• Seitentext
──────────────────────────────

Ein grandioses Büffet, das auf mehreren Bühnen geschmackvoll angerichtet ist und eine jede und ein jeder nach seinem Gusto genießen kann.
10 Jahre Abstinenz
Ich weiß wirklich nicht, wie das passieren konnte. Das ist nur bedingt durch Corönchen zu erklären. Sicherlich gab es auch Jahre, in denen wir zum Haldern-Termin woanders unterwegs waren. Doch eigentlich fühlt es sich für mich nicht richtig an zu schauen, wie das Halderner in unseren Jahreskalender passt. Angesichts der vielen schönen Momente müsste es heißen: „Wie passt unser Jahr ums Halderner?“ 🙂
Spätestens, nachdem wir vor ein paar Monaten mit Simon, einem meiner Halderner Gefährten, in Erinnerungen schwelgten, waren die Würfel gefallen. Kirsten und ich haben Haldern 2023 zum Pflichtprogramm gekürt — aber diesmal unter anderem Vorzeichen.

──────────────────────────────

• Aufgabenstellung A
Schreibe die Zeilen der Datensätze unverändert ab, beginnend mit der Zeile mit „Given: Dismiss the scroll overlay with the X“ bis einschließlich der Zeile mit „click(998, 130)“. Lass die Bilder in deiner Antwort weg.

• Datensätze zur Übung

──────────────────────────────

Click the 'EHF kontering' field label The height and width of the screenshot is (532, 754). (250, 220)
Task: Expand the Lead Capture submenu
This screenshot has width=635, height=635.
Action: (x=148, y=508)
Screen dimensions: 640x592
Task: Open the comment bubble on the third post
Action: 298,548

──────────────────────────────

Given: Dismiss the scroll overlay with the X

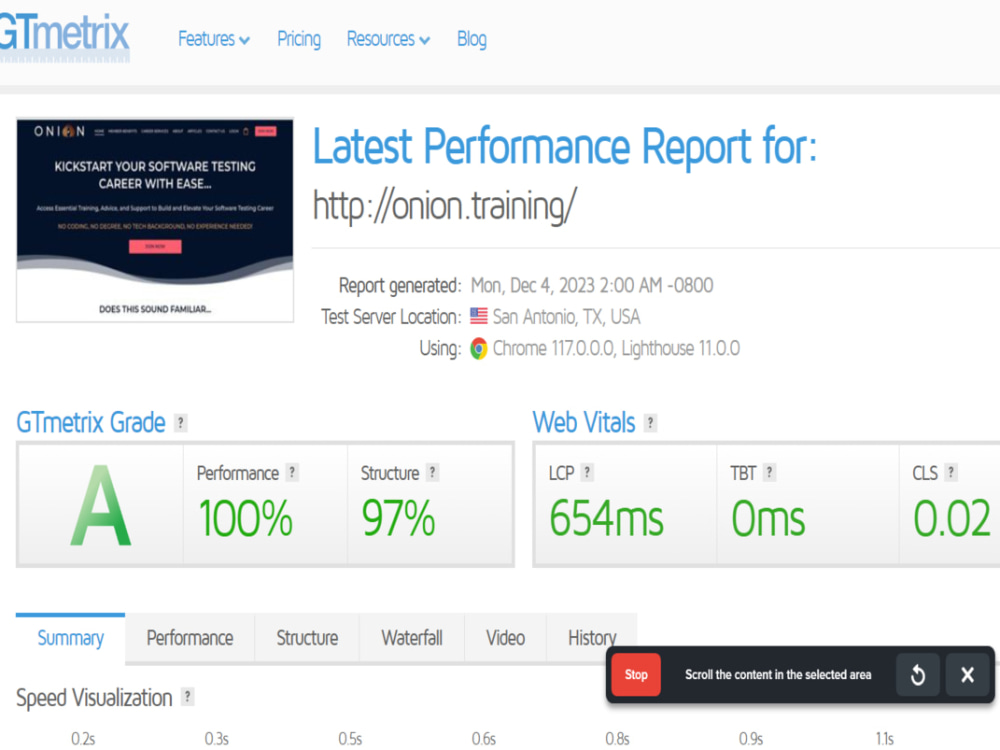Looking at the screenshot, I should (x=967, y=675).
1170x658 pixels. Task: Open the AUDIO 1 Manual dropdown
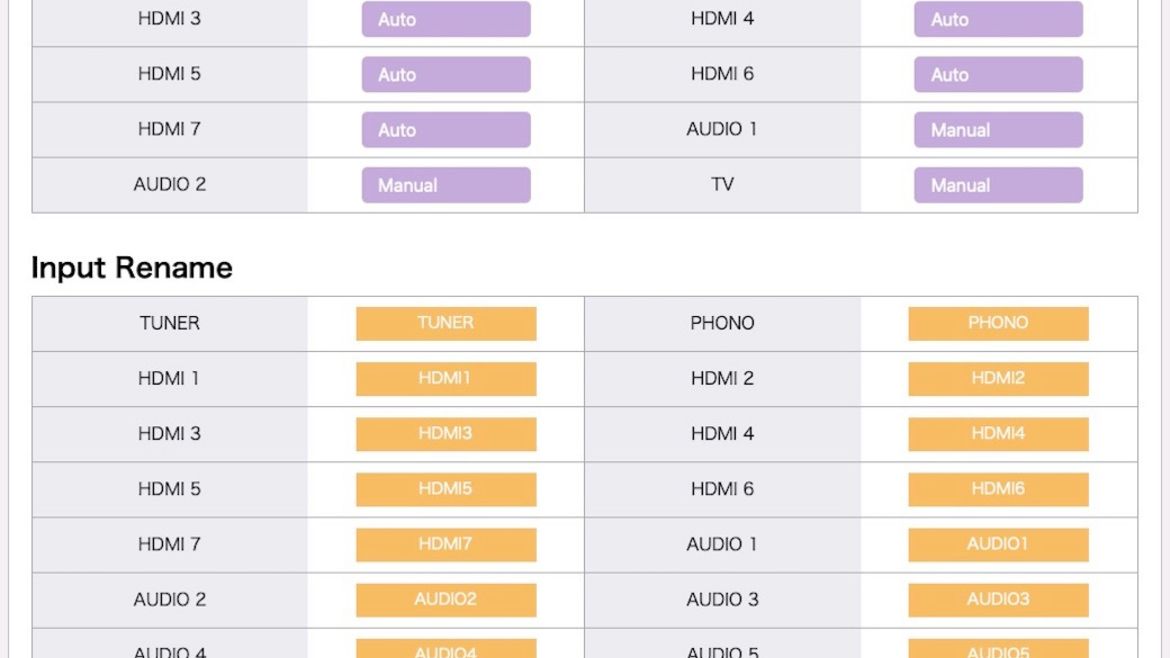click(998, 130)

──────────────────────────────

• Aufgabenstellung B
Wie heißt laut dem Text über Haldern der Halderner Gefährte, mit dem vor ein paar Monaten in Erinnerungen geschwelgt wurde?

• Lösung A
Given: Dismiss the scroll overlay with the X

Looking at the screenshot, I should (x=967, y=675).
1170x658 pixels. Task: Open the AUDIO 1 Manual dropdown
click(998, 130)

• Lösung B
Simon.